TASK PROMPT: Please rewrite the records below, substituting "screen assistant" for every "GUI agent" and leaving everything else unchanged.

>> start INFORMATION SHOWN

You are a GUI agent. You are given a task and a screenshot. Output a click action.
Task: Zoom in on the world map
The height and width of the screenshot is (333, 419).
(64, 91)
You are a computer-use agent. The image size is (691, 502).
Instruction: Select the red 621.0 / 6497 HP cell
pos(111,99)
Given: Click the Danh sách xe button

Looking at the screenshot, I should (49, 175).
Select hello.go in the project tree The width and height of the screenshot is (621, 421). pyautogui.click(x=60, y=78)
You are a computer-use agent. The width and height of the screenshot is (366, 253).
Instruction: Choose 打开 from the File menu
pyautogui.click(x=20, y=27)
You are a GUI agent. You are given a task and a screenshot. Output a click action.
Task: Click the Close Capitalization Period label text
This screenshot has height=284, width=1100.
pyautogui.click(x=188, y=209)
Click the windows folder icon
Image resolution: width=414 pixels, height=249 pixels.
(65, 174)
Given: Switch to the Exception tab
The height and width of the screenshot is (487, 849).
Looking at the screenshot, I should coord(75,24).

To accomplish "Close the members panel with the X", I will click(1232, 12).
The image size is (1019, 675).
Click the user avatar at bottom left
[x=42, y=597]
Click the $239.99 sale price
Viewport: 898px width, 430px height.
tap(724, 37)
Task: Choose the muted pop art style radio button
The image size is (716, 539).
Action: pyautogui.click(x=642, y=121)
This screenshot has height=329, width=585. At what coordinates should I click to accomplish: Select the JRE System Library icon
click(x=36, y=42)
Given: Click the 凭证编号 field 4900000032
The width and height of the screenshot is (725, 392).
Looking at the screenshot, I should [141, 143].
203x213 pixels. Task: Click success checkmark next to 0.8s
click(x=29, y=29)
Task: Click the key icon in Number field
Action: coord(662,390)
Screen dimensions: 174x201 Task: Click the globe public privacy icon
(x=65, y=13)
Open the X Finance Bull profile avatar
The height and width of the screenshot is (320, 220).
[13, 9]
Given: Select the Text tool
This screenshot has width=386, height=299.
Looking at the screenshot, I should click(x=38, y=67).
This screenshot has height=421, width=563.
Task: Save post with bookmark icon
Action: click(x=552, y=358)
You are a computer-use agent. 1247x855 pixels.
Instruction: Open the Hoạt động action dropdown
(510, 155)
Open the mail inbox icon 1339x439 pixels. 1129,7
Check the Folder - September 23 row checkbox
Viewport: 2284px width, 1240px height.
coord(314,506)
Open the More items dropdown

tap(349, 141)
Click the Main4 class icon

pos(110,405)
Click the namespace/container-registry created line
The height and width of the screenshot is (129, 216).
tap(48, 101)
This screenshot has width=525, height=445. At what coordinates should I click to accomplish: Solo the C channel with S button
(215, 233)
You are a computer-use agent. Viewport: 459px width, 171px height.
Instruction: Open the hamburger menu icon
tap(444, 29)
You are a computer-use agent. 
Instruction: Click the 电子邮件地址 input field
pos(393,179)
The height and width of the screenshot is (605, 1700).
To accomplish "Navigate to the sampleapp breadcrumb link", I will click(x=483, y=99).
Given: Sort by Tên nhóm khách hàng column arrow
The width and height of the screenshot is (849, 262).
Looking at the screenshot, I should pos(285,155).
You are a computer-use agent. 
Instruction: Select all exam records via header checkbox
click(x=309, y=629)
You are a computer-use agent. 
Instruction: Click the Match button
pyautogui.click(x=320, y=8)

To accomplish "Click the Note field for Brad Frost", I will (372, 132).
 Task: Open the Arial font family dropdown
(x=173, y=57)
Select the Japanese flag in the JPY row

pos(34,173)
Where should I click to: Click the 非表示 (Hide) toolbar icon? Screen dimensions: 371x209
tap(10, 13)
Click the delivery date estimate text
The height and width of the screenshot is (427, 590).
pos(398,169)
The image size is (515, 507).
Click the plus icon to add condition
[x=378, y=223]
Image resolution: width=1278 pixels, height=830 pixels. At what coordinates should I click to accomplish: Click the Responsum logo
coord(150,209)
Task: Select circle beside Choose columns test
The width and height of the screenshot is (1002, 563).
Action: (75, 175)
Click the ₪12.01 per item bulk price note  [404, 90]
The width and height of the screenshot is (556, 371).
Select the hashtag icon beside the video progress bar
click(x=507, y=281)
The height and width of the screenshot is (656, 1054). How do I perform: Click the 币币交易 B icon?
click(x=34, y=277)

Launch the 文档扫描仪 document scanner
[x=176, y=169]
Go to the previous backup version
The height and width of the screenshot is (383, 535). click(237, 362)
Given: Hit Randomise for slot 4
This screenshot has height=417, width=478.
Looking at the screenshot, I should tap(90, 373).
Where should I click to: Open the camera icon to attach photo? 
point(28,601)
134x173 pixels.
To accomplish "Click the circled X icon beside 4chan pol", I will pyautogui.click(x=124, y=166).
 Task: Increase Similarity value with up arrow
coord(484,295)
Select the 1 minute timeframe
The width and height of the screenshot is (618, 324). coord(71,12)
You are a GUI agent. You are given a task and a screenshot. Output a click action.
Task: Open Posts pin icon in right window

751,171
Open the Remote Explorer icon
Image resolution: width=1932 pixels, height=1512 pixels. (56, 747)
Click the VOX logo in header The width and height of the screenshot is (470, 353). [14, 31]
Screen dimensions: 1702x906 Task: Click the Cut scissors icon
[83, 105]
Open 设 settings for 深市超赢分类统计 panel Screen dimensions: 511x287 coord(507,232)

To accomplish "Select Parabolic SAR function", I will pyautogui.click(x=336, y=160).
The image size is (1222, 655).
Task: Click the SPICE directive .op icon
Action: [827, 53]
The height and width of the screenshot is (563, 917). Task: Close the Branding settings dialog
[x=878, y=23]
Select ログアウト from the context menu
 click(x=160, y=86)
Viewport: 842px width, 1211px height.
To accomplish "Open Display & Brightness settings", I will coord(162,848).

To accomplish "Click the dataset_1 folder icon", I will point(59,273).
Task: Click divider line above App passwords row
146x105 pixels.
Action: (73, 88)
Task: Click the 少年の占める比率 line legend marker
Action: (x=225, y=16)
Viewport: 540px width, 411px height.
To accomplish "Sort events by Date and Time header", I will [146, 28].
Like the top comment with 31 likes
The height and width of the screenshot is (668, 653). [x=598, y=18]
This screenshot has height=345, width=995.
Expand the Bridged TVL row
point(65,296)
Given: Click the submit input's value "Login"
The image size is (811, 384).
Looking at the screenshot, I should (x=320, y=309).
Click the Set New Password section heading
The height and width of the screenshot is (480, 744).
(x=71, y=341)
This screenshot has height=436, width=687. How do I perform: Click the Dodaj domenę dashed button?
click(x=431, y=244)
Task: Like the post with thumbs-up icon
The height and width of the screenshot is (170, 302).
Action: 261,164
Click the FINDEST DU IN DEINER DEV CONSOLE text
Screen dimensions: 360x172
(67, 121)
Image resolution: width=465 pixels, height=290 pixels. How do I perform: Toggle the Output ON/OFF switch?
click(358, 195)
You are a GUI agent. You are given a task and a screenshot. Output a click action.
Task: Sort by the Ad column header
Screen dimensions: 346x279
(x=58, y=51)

>> end INFORMATION SHOWN

SOLUTION TO THIS PROBLEM:
You are a screen assistant. You are given a task and a screenshot. Output a click action.
Task: Zoom in on the world map
The height and width of the screenshot is (333, 419).
(64, 91)
You are a computer-use agent. The image size is (691, 502).
Instruction: Select the red 621.0 / 6497 HP cell
pos(111,99)
Given: Click the Danh sách xe button

Looking at the screenshot, I should (49, 175).
Select hello.go in the project tree The width and height of the screenshot is (621, 421). pyautogui.click(x=60, y=78)
You are a computer-use agent. The width and height of the screenshot is (366, 253).
Instruction: Choose 打开 from the File menu
pyautogui.click(x=20, y=27)
You are a screen assistant. You are given a task and a screenshot. Output a click action.
Task: Click the Close Capitalization Period label text
This screenshot has height=284, width=1100.
pyautogui.click(x=188, y=209)
Click the windows folder icon
Image resolution: width=414 pixels, height=249 pixels.
(65, 174)
Given: Switch to the Exception tab
The height and width of the screenshot is (487, 849).
Looking at the screenshot, I should coord(75,24).

To accomplish "Close the members panel with the X", I will click(1232, 12).
The image size is (1019, 675).
Click the user avatar at bottom left
[x=42, y=597]
Click the $239.99 sale price
Viewport: 898px width, 430px height.
tap(724, 37)
Task: Choose the muted pop art style radio button
The image size is (716, 539).
Action: pyautogui.click(x=642, y=121)
This screenshot has height=329, width=585. At what coordinates should I click to accomplish: Select the JRE System Library icon
click(x=36, y=42)
Given: Click the 凭证编号 field 4900000032
The width and height of the screenshot is (725, 392).
Looking at the screenshot, I should [141, 143].
203x213 pixels. Task: Click success checkmark next to 0.8s
click(x=29, y=29)
Task: Click the key icon in Number field
Action: coord(662,390)
Screen dimensions: 174x201 Task: Click the globe public privacy icon
(x=65, y=13)
Open the X Finance Bull profile avatar
The height and width of the screenshot is (320, 220).
[13, 9]
Given: Select the Text tool
This screenshot has width=386, height=299.
Looking at the screenshot, I should click(x=38, y=67).
This screenshot has height=421, width=563.
Task: Save post with bookmark icon
Action: click(x=552, y=358)
You are a computer-use agent. 1247x855 pixels.
Instruction: Open the Hoạt động action dropdown
(510, 155)
Open the mail inbox icon 1339x439 pixels. 1129,7
Check the Folder - September 23 row checkbox
Viewport: 2284px width, 1240px height.
coord(314,506)
Open the More items dropdown

tap(349, 141)
Click the Main4 class icon

pos(110,405)
Click the namespace/container-registry created line
The height and width of the screenshot is (129, 216).
tap(48, 101)
This screenshot has width=525, height=445. At what coordinates should I click to accomplish: Solo the C channel with S button
(215, 233)
You are a computer-use agent. Viewport: 459px width, 171px height.
Instruction: Open the hamburger menu icon
tap(444, 29)
You are a computer-use agent. 
Instruction: Click the 电子邮件地址 input field
pos(393,179)
The height and width of the screenshot is (605, 1700).
To accomplish "Navigate to the sampleapp breadcrumb link", I will click(x=483, y=99).
Given: Sort by Tên nhóm khách hàng column arrow
The width and height of the screenshot is (849, 262).
Looking at the screenshot, I should pos(285,155).
You are a computer-use agent. 
Instruction: Select all exam records via header checkbox
click(x=309, y=629)
You are a computer-use agent. 
Instruction: Click the Match button
pyautogui.click(x=320, y=8)

To accomplish "Click the Note field for Brad Frost", I will (372, 132).
 Task: Open the Arial font family dropdown
(x=173, y=57)
Select the Japanese flag in the JPY row

pos(34,173)
Where should I click to: Click the 非表示 (Hide) toolbar icon? Screen dimensions: 371x209
tap(10, 13)
Click the delivery date estimate text
The height and width of the screenshot is (427, 590).
pos(398,169)
The image size is (515, 507).
Click the plus icon to add condition
[x=378, y=223]
Image resolution: width=1278 pixels, height=830 pixels. At what coordinates should I click to accomplish: Click the Responsum logo
coord(150,209)
Task: Select circle beside Choose columns test
The width and height of the screenshot is (1002, 563).
Action: (75, 175)
Click the ₪12.01 per item bulk price note  [404, 90]
The width and height of the screenshot is (556, 371).
Select the hashtag icon beside the video progress bar
click(x=507, y=281)
The height and width of the screenshot is (656, 1054). How do I perform: Click the 币币交易 B icon?
click(x=34, y=277)

Launch the 文档扫描仪 document scanner
[x=176, y=169]
Go to the previous backup version
The height and width of the screenshot is (383, 535). click(237, 362)
Given: Hit Randomise for slot 4
This screenshot has height=417, width=478.
Looking at the screenshot, I should tap(90, 373).
Where should I click to: Open the camera icon to attach photo? 
point(28,601)
134x173 pixels.
To accomplish "Click the circled X icon beside 4chan pol", I will pyautogui.click(x=124, y=166).
 Task: Increase Similarity value with up arrow
coord(484,295)
Select the 1 minute timeframe
The width and height of the screenshot is (618, 324). coord(71,12)
You are a screen assistant. You are given a task and a screenshot. Output a click action.
Task: Open Posts pin icon in right window

751,171
Open the Remote Explorer icon
Image resolution: width=1932 pixels, height=1512 pixels. (56, 747)
Click the VOX logo in header The width and height of the screenshot is (470, 353). [14, 31]
Screen dimensions: 1702x906 Task: Click the Cut scissors icon
[83, 105]
Open 设 settings for 深市超赢分类统计 panel Screen dimensions: 511x287 coord(507,232)

To accomplish "Select Parabolic SAR function", I will pyautogui.click(x=336, y=160).
The image size is (1222, 655).
Task: Click the SPICE directive .op icon
Action: [827, 53]
The height and width of the screenshot is (563, 917). Task: Close the Branding settings dialog
[x=878, y=23]
Select ログアウト from the context menu
 click(x=160, y=86)
Viewport: 842px width, 1211px height.
To accomplish "Open Display & Brightness settings", I will coord(162,848).

To accomplish "Click the dataset_1 folder icon", I will point(59,273).
Task: Click divider line above App passwords row
146x105 pixels.
Action: (73, 88)
Task: Click the 少年の占める比率 line legend marker
Action: (x=225, y=16)
Viewport: 540px width, 411px height.
To accomplish "Sort events by Date and Time header", I will [146, 28].
Like the top comment with 31 likes
The height and width of the screenshot is (668, 653). [x=598, y=18]
This screenshot has height=345, width=995.
Expand the Bridged TVL row
point(65,296)
Given: Click the submit input's value "Login"
The image size is (811, 384).
Looking at the screenshot, I should (x=320, y=309).
Click the Set New Password section heading
The height and width of the screenshot is (480, 744).
(x=71, y=341)
This screenshot has height=436, width=687. How do I perform: Click the Dodaj domenę dashed button?
click(x=431, y=244)
Task: Like the post with thumbs-up icon
The height and width of the screenshot is (170, 302).
Action: 261,164
Click the FINDEST DU IN DEINER DEV CONSOLE text
Screen dimensions: 360x172
(67, 121)
Image resolution: width=465 pixels, height=290 pixels. How do I perform: Toggle the Output ON/OFF switch?
click(358, 195)
You are a screen assistant. You are given a task and a screenshot. Output a click action.
Task: Sort by the Ad column header
Screen dimensions: 346x279
(x=58, y=51)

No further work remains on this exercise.